Los Angeles Times critic Justin Chang said the movie was “the work of an embattled, controversy-seeking filmmaker who has decided to troll his audience”.

“The movie is playing in the main competition, which suggests the festival might be trolling us too,” Chang wrote.

A follow-up to 2017’s “Mektoub, My Love: Canto Uno” – which got a more mixed reception though reviewers had already questioned its voyeurism – the film follows a group of young friends in the south of France hanging out and partying.

The camera lingers on the bikini-clad women and their bottoms as they frolic in the sea and lounge around in the opening sequence, before the action moves to the nightclub for most of the rest of the film.

To a thumping ABBA-laden soundtrack, the women’s dancing takes center stage in almost hypnotic fashion as they gyrate, make out, and shake their backsides in tiny shorts.

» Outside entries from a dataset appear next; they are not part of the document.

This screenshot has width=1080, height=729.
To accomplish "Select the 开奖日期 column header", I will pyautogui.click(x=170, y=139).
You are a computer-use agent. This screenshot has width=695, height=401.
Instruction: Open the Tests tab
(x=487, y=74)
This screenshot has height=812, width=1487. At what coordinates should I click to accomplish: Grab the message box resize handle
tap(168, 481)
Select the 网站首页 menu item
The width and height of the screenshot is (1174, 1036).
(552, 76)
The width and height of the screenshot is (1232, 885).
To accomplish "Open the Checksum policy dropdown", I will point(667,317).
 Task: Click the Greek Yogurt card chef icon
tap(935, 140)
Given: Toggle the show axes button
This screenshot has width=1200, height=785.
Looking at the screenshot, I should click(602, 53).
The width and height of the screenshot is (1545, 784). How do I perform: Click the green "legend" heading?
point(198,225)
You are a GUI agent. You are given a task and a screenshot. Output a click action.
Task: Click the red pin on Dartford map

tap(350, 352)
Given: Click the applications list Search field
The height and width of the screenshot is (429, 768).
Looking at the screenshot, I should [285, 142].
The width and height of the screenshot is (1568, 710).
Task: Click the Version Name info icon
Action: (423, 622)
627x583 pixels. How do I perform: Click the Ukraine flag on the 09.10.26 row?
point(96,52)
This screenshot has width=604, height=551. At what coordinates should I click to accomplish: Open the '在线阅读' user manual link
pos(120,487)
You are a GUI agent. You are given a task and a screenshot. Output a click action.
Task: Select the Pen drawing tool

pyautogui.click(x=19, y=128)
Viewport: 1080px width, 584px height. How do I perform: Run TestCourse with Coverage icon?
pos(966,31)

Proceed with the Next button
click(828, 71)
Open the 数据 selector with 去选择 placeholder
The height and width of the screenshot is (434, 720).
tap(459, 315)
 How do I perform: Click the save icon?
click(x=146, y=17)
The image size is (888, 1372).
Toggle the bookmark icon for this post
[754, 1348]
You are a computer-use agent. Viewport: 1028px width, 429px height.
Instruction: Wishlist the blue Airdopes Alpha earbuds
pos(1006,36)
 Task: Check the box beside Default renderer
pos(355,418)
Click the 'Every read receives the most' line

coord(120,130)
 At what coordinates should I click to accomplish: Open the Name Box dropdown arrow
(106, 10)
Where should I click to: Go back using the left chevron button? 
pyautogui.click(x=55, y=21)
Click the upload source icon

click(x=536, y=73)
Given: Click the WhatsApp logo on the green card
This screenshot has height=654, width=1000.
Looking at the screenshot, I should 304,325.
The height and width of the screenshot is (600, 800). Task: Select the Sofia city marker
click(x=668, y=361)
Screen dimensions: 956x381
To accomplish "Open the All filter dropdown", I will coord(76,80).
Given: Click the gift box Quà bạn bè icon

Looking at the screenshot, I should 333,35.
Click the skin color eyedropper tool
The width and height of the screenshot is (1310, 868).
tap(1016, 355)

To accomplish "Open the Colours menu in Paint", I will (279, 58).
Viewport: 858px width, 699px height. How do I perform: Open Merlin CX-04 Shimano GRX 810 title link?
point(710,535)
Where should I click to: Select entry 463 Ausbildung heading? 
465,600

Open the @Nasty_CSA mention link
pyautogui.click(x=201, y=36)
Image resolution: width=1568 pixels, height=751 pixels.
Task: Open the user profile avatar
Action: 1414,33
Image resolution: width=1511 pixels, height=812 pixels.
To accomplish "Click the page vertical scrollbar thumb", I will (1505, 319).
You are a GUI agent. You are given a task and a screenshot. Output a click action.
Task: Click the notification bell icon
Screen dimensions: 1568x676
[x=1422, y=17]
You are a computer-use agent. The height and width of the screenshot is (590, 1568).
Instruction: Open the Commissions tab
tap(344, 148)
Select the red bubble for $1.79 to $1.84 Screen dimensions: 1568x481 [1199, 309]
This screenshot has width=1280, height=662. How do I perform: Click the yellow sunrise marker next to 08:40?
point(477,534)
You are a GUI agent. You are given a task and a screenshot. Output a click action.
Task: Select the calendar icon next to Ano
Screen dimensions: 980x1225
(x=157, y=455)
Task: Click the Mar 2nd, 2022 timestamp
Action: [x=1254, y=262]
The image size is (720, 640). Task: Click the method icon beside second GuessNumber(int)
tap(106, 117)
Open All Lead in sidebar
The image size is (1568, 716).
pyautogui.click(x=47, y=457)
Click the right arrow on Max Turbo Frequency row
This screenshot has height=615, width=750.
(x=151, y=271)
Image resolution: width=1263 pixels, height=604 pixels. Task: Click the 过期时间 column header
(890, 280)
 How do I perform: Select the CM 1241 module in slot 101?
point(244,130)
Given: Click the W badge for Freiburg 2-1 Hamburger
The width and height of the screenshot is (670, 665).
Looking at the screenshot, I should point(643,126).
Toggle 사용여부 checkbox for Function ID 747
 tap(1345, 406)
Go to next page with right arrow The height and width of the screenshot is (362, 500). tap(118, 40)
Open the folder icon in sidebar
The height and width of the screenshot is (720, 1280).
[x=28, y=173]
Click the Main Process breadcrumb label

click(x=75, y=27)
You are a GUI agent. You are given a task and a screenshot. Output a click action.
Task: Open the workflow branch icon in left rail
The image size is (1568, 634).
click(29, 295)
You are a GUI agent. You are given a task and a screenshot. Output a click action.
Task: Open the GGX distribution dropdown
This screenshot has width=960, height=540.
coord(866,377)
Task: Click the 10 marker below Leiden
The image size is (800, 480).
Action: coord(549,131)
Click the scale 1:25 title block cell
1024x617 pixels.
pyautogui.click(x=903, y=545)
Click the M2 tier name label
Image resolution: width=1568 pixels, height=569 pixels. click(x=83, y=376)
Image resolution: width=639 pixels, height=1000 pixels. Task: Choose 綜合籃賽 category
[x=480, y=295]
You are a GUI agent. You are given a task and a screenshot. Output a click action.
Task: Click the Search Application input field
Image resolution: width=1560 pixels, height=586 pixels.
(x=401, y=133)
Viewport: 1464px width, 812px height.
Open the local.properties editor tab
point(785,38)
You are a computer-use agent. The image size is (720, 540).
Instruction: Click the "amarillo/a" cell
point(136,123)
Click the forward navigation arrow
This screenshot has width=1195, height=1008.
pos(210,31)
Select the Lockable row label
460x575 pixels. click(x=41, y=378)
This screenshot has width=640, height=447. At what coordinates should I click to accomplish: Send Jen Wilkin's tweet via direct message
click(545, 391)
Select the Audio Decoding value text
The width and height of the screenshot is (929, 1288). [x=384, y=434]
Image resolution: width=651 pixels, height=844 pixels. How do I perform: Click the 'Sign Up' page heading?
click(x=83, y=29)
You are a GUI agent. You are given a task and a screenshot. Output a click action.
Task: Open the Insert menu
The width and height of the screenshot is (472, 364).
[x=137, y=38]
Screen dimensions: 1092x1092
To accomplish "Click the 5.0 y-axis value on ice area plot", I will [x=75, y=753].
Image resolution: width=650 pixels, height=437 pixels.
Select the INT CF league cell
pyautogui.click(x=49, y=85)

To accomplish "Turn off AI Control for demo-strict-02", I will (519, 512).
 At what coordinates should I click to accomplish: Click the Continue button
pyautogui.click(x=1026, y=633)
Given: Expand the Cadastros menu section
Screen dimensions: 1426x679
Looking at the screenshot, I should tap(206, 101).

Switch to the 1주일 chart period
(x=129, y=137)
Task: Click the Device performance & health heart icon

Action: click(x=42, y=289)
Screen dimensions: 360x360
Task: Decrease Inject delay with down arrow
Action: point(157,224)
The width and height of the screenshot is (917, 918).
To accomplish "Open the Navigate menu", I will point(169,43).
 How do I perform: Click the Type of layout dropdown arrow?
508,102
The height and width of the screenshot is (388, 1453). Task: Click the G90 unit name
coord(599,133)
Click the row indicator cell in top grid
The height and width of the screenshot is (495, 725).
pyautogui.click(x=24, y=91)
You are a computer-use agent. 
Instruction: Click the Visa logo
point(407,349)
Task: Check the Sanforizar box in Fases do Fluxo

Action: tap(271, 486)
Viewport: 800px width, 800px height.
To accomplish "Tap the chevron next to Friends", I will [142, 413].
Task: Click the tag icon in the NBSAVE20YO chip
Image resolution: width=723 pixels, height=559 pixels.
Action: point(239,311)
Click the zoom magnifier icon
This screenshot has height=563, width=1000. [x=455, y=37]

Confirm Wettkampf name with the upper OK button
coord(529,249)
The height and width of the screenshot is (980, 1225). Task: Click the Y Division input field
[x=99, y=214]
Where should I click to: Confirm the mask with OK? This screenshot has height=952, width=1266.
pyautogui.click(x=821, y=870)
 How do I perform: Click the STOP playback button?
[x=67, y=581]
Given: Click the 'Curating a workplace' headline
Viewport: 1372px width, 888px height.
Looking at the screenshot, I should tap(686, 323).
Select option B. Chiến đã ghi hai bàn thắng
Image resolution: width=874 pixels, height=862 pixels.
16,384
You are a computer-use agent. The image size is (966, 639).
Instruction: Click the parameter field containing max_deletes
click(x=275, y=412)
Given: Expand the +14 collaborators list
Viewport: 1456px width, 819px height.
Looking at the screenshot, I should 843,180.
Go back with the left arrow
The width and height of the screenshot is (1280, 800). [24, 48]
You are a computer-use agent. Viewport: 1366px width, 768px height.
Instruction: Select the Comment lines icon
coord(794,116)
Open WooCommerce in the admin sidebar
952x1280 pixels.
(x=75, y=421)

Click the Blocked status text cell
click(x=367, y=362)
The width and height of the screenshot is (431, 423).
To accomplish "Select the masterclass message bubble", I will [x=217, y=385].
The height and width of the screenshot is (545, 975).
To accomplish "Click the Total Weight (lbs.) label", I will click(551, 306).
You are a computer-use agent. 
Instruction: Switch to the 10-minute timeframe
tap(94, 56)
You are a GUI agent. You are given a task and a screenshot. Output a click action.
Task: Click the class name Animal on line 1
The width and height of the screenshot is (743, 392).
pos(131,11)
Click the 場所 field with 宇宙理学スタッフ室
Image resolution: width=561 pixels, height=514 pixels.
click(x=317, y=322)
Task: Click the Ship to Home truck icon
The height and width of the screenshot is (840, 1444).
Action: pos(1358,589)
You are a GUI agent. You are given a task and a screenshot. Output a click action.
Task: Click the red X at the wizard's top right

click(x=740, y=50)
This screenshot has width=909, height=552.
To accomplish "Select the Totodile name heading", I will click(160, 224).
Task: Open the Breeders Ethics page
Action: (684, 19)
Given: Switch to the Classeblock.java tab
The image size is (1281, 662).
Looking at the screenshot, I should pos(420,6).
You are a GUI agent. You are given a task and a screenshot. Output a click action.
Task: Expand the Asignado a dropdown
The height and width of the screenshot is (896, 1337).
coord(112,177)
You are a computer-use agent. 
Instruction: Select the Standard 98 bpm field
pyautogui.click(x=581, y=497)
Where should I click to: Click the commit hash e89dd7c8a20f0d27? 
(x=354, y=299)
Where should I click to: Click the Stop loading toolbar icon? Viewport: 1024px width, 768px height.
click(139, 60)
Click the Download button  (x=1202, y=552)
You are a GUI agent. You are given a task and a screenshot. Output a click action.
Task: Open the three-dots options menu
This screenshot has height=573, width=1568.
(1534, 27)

The twerking is only broken by a few asides as the friends buy each other drinks and a long cunnilingus scene.

“What happens here is nothing more than gratuitous porn,” the Hollywood Reporter’s Boyd van Hoeij wrote, adding that in Kechiche’s other films, the explicit sex moments did not jar as much, building on a much more developed rapport between some of the characters.

Others also went to town on the movie and let rip at Kechiche for testing his audience’s patience.

“Even when the audience is induced into fits of uncontrollable laughter, they’re still unmistakably the butt of his big joke,” IndieWire’s David Ehrlich said.

(Editor’s note: graphic language in paragraph 9).